← Home 8 signal types · regex · process-type gated

How Compliance Signals Work

We scan NEPA documents for patterns that indicate litigation risk. Every flag shows the exact text that triggered it and where it appears—no black box.

What they are

Compliance signals are named risk flags aligned to real NEPA litigation. Courts often overturn projects for the same kinds of defects: deferred mitigation, missing environmental justice analysis, weak no-action alternative discussion, approval contingent on studies not yet done. We run eight detectors over the project’s main document(s); each hit is stored with a verbatim excerpt and character offset so you can see exactly what triggered it.

The eight flag types

Flag	Severity	What it catches
deferred_mitigation	High	Mitigation pushed to “final design,” “future phases,” or “subsequent documentation.”
future_studies_reliance	High	Approval contingent on studies not yet completed.
ej_absent	High	Explicit statement that environmental justice is not addressed (EA/EIS only).
ej_thin_coverage	Medium	EJ mentioned only in passing or deferred to future NEPA (EA/EIS only).
no_action_absent	High	No-action alternative missing or not included (EA/EIS only).
no_action_thin	Medium	No-action alternative summarily dismissed or not adequately compared (EA/EIS only).
cumulative_impacts_thin	Medium	Cumulative impacts not meaningfully analyzed or deferred (EA/EIS only).
tribal_interests	Info	Tribal consultation or tribal interests mentioned—review for completeness.

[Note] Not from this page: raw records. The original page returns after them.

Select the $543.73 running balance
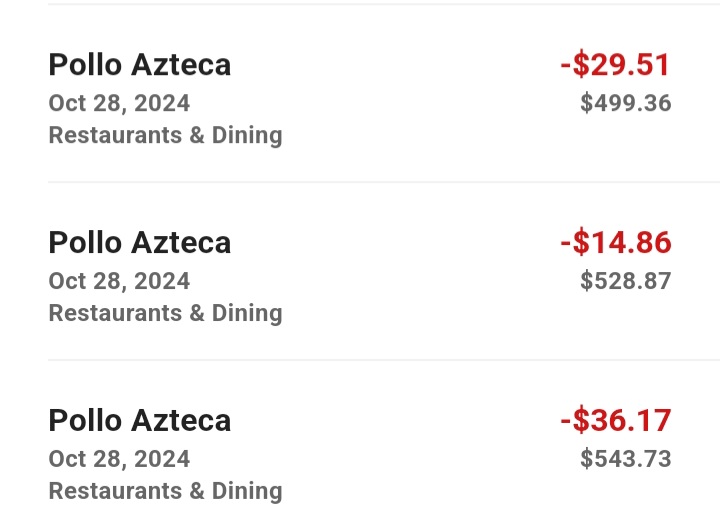The width and height of the screenshot is (720, 525). tap(625, 459)
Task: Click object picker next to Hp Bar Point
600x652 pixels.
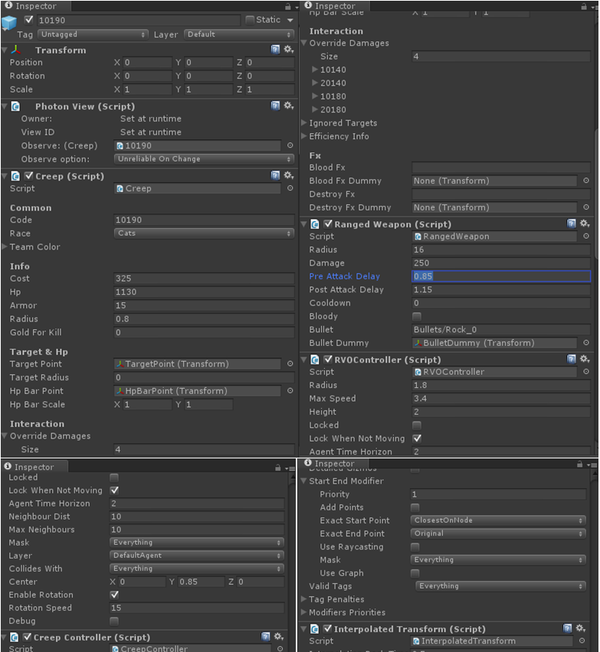Action: point(290,391)
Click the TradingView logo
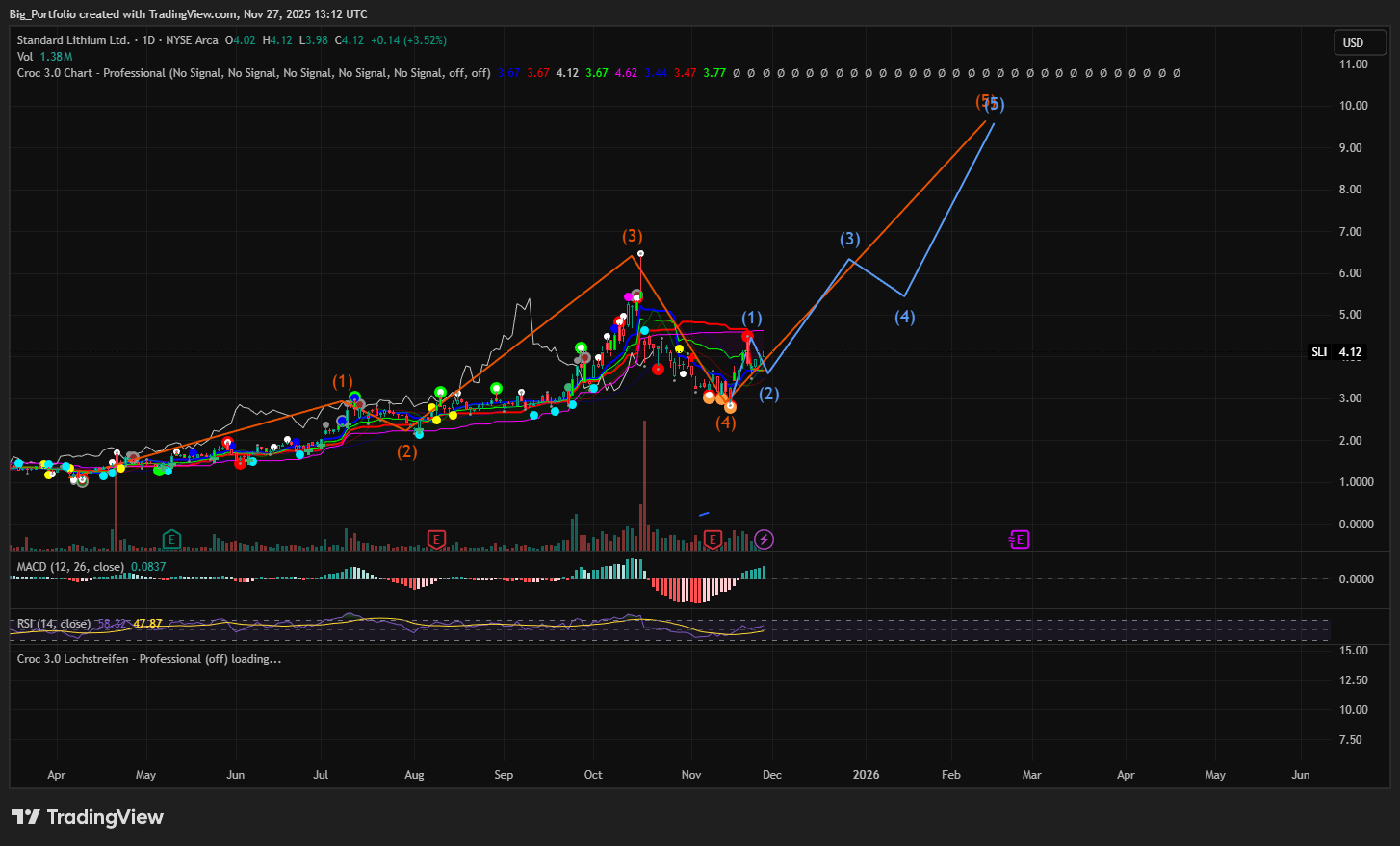The image size is (1400, 846). 88,817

Process-type gating (CE vs EA/EIS)

Categorical Exclusions (CE) are approved under a different standard than EAs and EISs. CE templates typically don’t include environmental justice sections, no-action alternatives, or cumulative impacts analysis—by design. If we ran those detectors on CE text, we’d get meaningless noise.

So we gate five flag types to EA and EIS only: ej_absent, ej_thin_coverage, no_action_absent, no_action_thin, cumulative_impacts_thin. On CE documents we only run deferred_mitigation, future_studies_reliance, and tribal_interests. This keeps results relevant and cuts false positives.

Why regex (not an LLM)?

We use deterministic regex patterns for three reasons:

Explainability: Every flag includes the exact sentence that triggered it and its position in the document. An LLM can’t point to a specific character offset.
Testability: We have 18 pytest tests (should-fire and should-not-fire per flag). We can prove the detectors behave correctly and catch regressions. You can’t unit-test an LLM the same way.
Determinism: The same document scanned twice always produces the same flags. That’s required for attestation—the hash we write to Solana must be reproducible.

The tradeoff is recall: we might miss creatively worded risk. We optimize for precision so lenders can trust that a flag is a real signal, not a false alarm.

Exclusions (reducing false positives)

Some phrases look like risk but aren’t. We explicitly exclude them:

“prior to construction” — We do not flag this for deferred mitigation. It usually appears in committed mitigation language (“BMPs will be implemented prior to construction”), which is the opposite of deferred.
“long-term monitoring plan will be developed” — We do not flag this as future-studies reliance. Long-term monitoring plans are often required by regulation; their development is expected, not a defect.

Matches that fall inside these excluded phrases are dropped before creating a flag.

Deduplication and scan flow

We deduplicate by (flag_type, normalized excerpt) so the same phrase doesn’t create multiple identical flags. Scan runs only on the project’s main documents (for EIS we prefer FEIS/DEIS as the analysis document). Results are stored in the flags table with project_id, document_id, excerpt, and char_offset so the UI (and attestation) can reference them precisely.

Test suite

We maintain tests/test_signals.py with synthetic should-fire and should-not-fire cases for each flag. For example: a sentence like “mitigation measures will be developed prior to final design” should fire deferred_mitigation; “BMPs will be implemented prior to construction” should not. The suite has 18 tests and runs on every change so we don’t regress.

Key files to look at

backend/intelligence/signals.py — All detectors, scan_document, scan_project
backend/config.py — EA_EIS_ONLY_FLAGS
tests/test_signals.py — Should-fire / should-not-fire tests per flag

In one sentence

Eight regex-based detectors look for litigation-relevant patterns in NEPA text; process-type gating and explicit exclusions keep false positives low; every flag stores the exact excerpt and offset so the result is auditable and attestable.